■ PROBLEM REQUIREMENTS: Print each record that follows exactly, leaving the pictures behind.

■ DATA FOR REVIEW:
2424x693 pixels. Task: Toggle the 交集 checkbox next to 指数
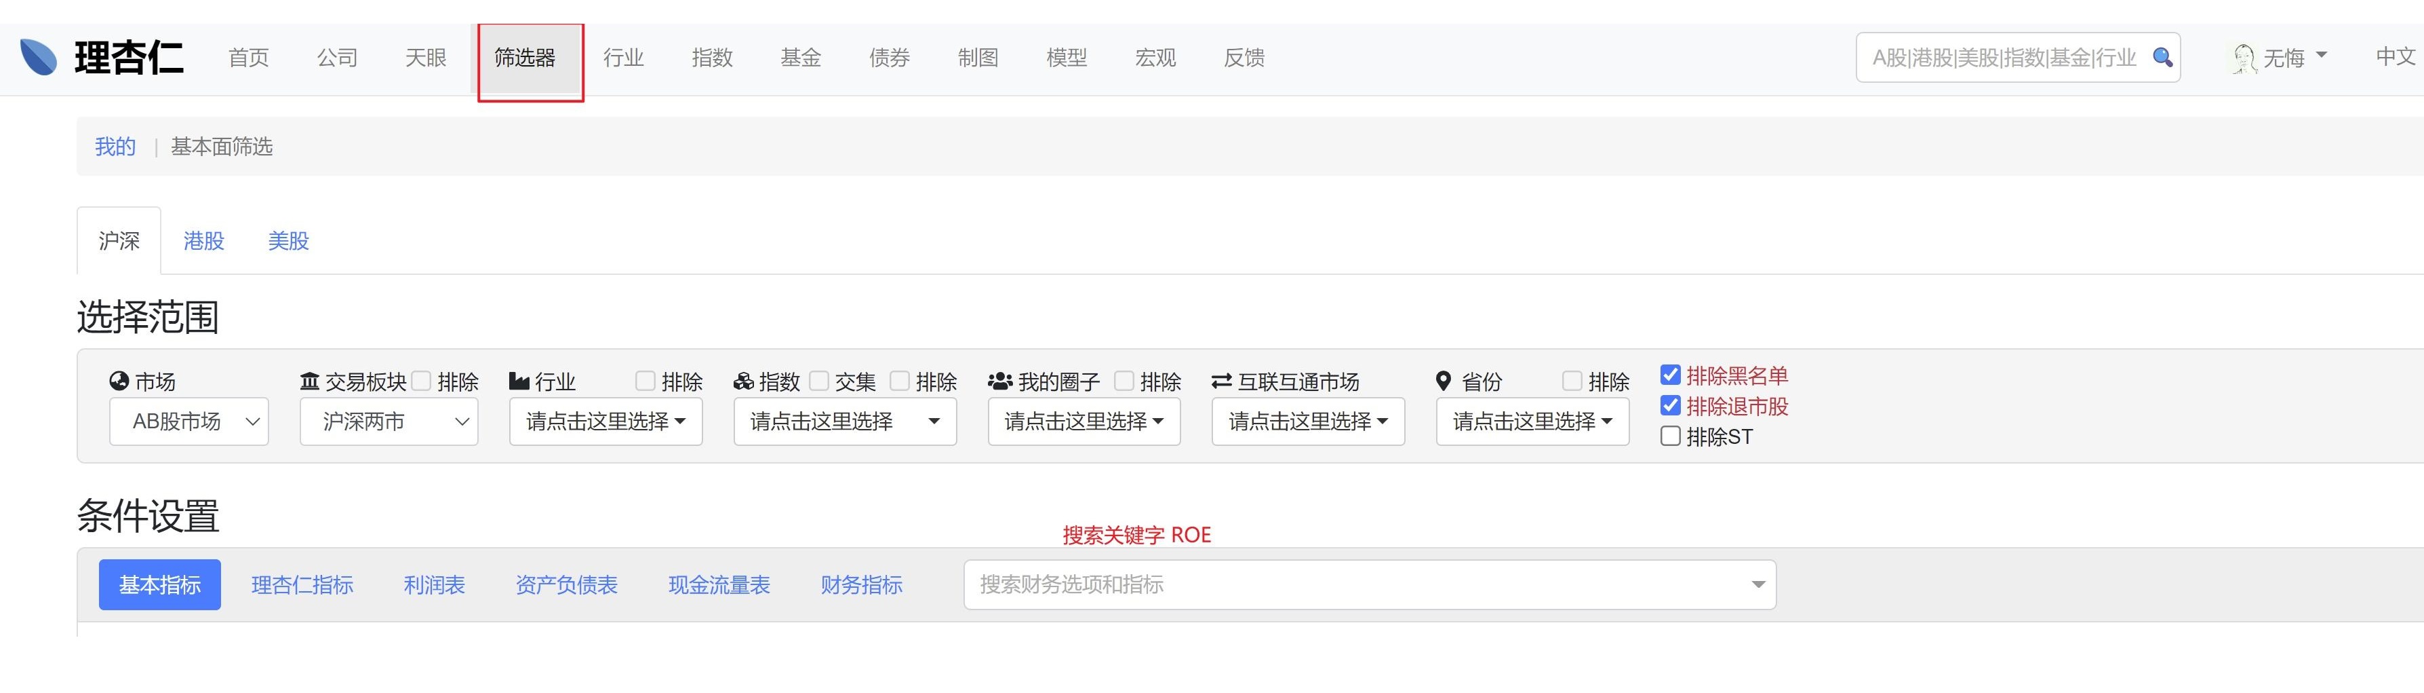coord(819,380)
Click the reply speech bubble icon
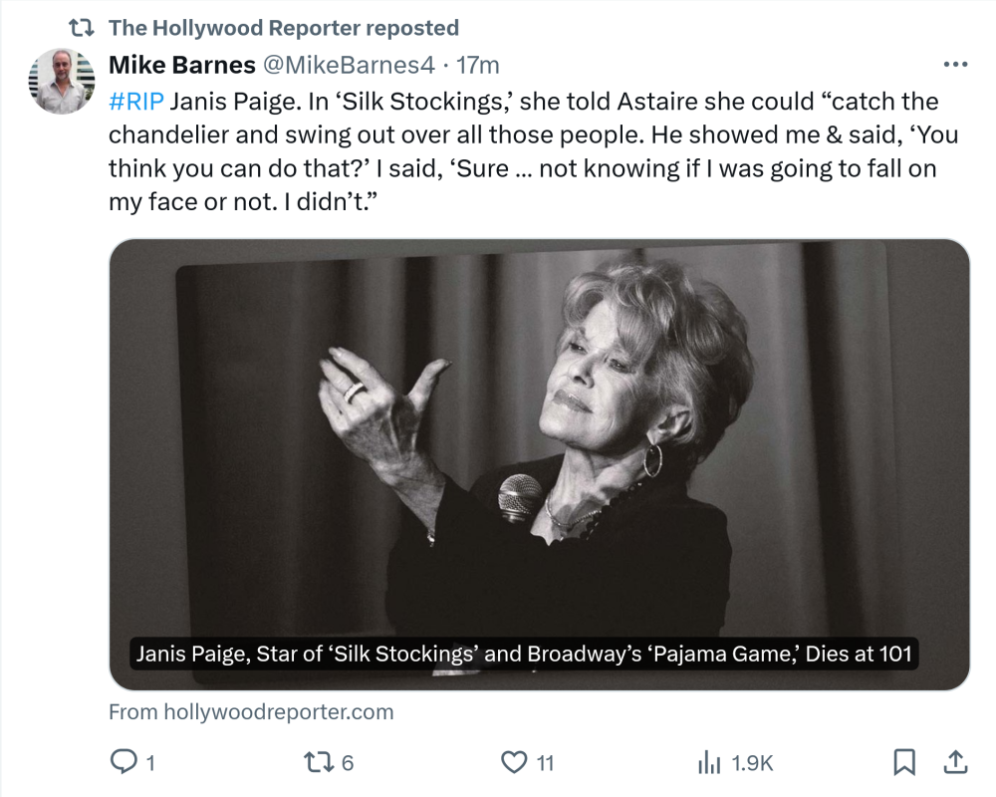This screenshot has width=996, height=797. click(x=123, y=763)
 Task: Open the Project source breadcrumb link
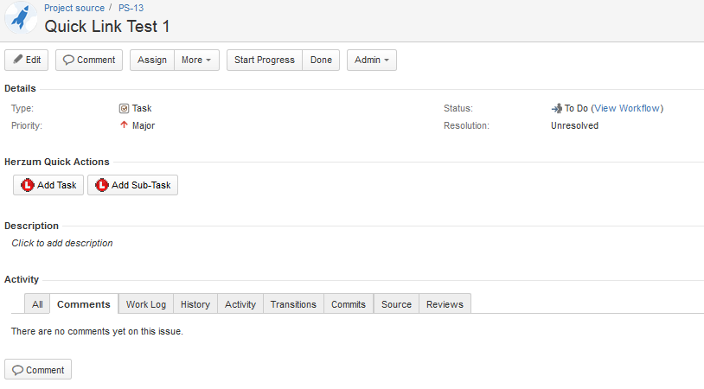(x=74, y=8)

■ ANSWER SPACE:
2424x693 pixels. Task: Toggle the 交集 checkbox next to 指数
coord(819,380)
Click the reply speech bubble icon
This screenshot has width=996, height=797. click(x=123, y=763)
 Task: Open the Project source breadcrumb link
(x=74, y=8)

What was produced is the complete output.